金蝉急得跺脚:“那日受伤,不是已经服了本门紫青宝丹了么?娘说你已经不妨事了。”
朱文捂着胸口,满脸痛苦:“谁知道呢,许是药效弱了,伤势复发,你莫要在我眼前晃动,转得我头晕,先安安静静地坐着吧。”
金蝉想要再去跟母亲讨药,但料想岳清不会答应,便来向岳清讨药:“本门紫青宝丹乃是疗伤圣药,只是所出有限,只母亲手里有,你既不让我离开,便先将你们的混元丹借我两粒,回头我跟母亲讨了紫青宝丹再还给你。”
岳清笑着拿出一颗混元丹:“以她的伤情,吃一粒足矣,多了反而不好,也不用你还,我们五台派这种仙丹有的是。”

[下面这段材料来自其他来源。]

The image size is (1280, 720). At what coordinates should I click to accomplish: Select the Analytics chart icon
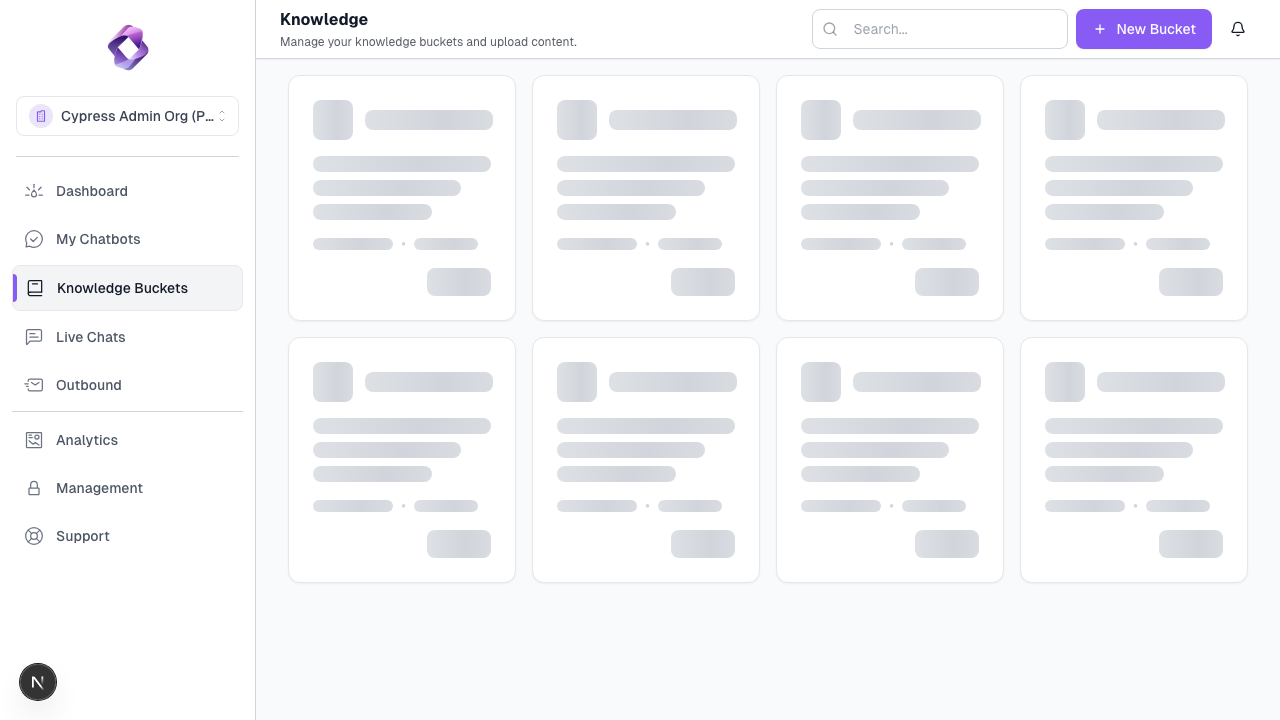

金蝉拿着混元丹回来给朱文,朱文闹着不肯服:“什么臭男人的东西拿来给我,我不吃!”
金蝉赶紧伏低做小:“好姊姊,你就当可怜我,吃了吧,若是伤势加重才是要了我的命。”
朱文推脱再三,终于把丹药接过去,送入口中吃了,哪知那药刚下肚,不多时,便开始脸色发青,双手乱抓,喉咙里一阵咯咯地响:“不好,不好,那药有毒……有毒……”

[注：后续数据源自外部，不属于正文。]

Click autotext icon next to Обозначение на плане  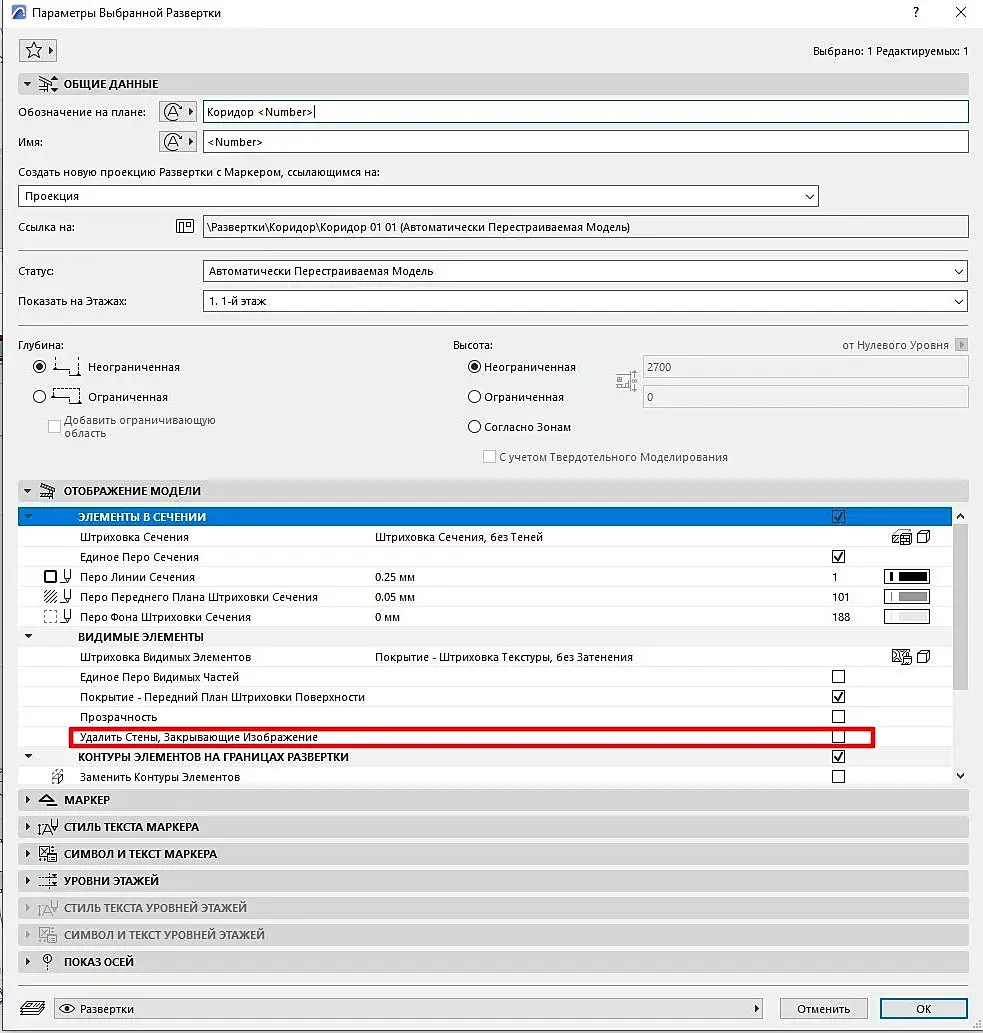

所有人都吓了一跳,目光全都集中到岳清身上,李元化怒声道:“果然有毒!幸亏我方才未吃!妖道,你本就跟我们峨眉派不共戴天,这次是极乐真人事先再三劝说,要修道人以和为贵,我们才邀请你过来,没想到,你竟然对一个晚辈女孩下如此毒手!峨眉众弟子听令,还不快放出飞剑,跟我一起拿下这个妖道!”
朱文身体迅速冰冷下去,金蝉恸声大呼:“文姊!文姊!你别吓我……”
忽然一只无形的大手将金蝉捞起,似腾云驾雾一般离开原地,跌倒岳清身前,他拼命挣扎,咬牙切齿:“你这妖道!将我也一起杀了吧!”正要放出鸳鸯霹雳剑,早被岳清一张拍在肩头上,一股混元真气注入体内,立刻将他自己运气来的真元冲散,随后散入四肢,金蝉只觉手足酸软,一点力气也使不出来,缓缓向下瘫倒。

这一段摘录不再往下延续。